We can generalize this for some event \(A\) and some event \(B\) whose \(k\) possible outcomes can be listed as (mutually exclusive) events \(B_1, B_2, \dots B_k\).

Then \[P(A) = P(A \text{ and }B_1) + P(A \text{ and }B_2) + \dots + P(A \text{ and }B_k) \] Using our General Multiplication Rule, we have \(P(A \text{ and }B) = P(A|B)P(B)\), so we can rewrite this as \[P(A) = P(A|B_1)P(B_1) + P(A|B_2)P(B_2) + \dots + P(A|B_k)P(B_k) \]

Sometimes, we get some additional information about a probability and we want to update our understanding based on this new information. This the basic idea behind Bayes’ Theorem.

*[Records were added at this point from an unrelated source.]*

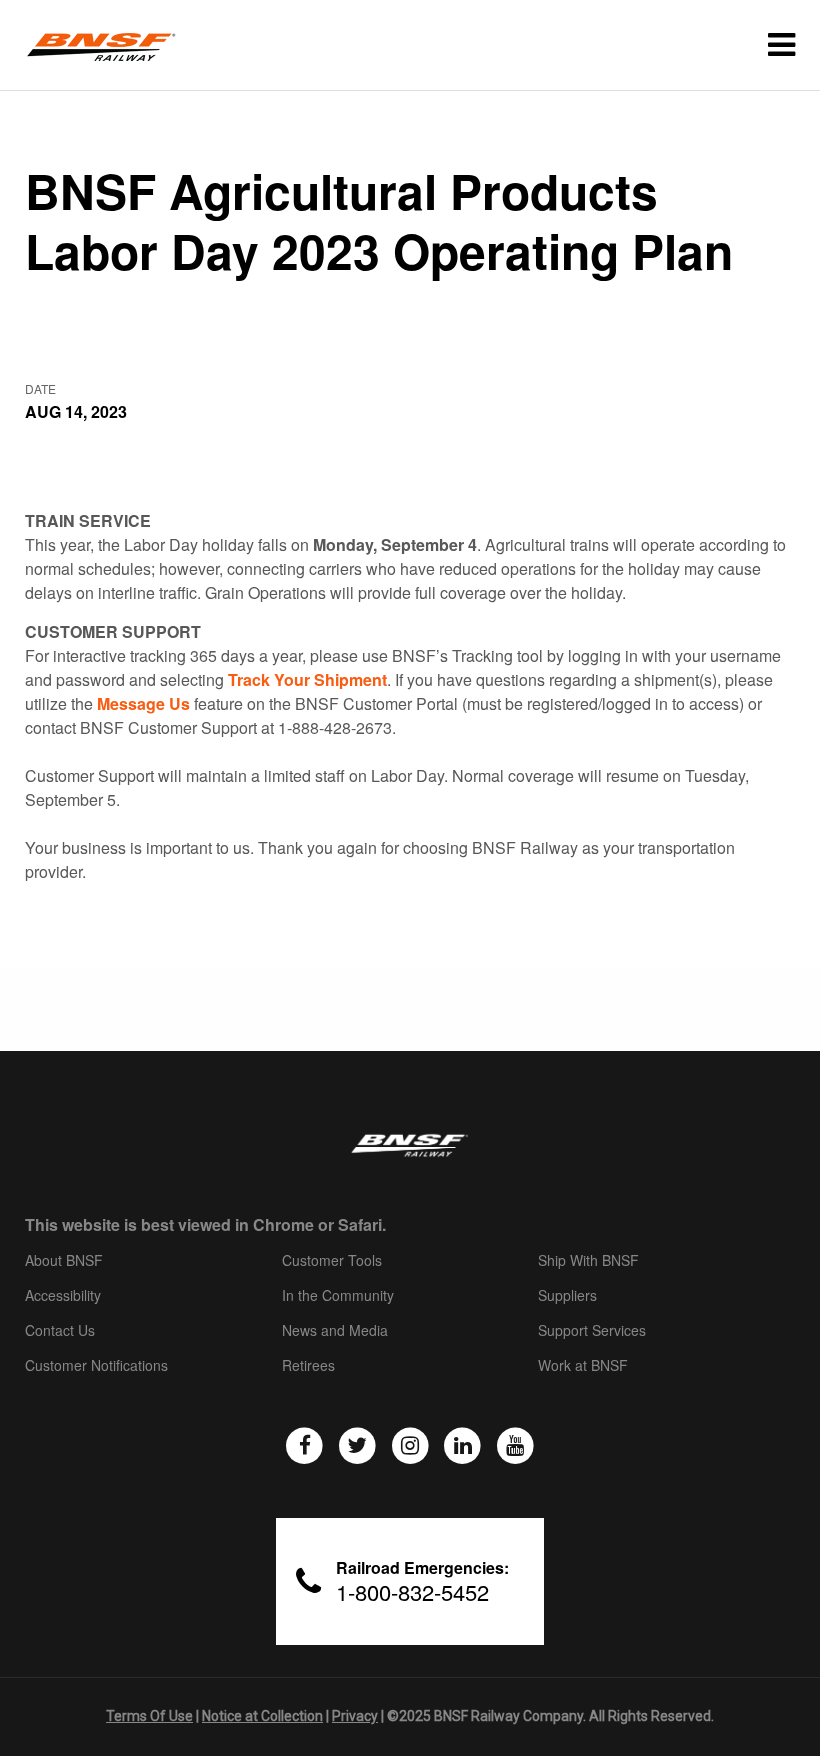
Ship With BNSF (588, 1261)
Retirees (308, 1366)
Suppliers (567, 1296)
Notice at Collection (262, 1716)
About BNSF (64, 1261)
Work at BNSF (583, 1366)
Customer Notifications (96, 1366)
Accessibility (63, 1296)
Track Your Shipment (307, 679)
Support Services (592, 1331)
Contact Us (60, 1331)
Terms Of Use (149, 1716)
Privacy (355, 1716)
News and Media (335, 1331)
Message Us (143, 703)
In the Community (338, 1296)
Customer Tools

• Our conditional probability rule states that \[P(A|B) = \frac{P(A \text{ and } B)}{P(B)}\]
• Our multiplication rule that \[P(A \text{ and } B) = P(B \text{ and } A) = P(B|A)P(A)\]
• Putting these together gives us one last probability rule.
  • (By substituting \(P(B|A)P(A)\) in for \(P(A \text{ and } B)\) in the conditional probability rule)

If \(A\) and \(B\) are any two events such that \(P(B)\ne0\), then \[P(A|B) = \frac{P(B|A)P(A)}{P(B)}\]

Consider a test for some rare disease. If you have the disease, this test accurately identifies it 99% of the time. Suppose 0.5% of the population has this disease and the test results in a positive result 8% of the time. Given a positive test result, what’s the probability a person actually has the disease?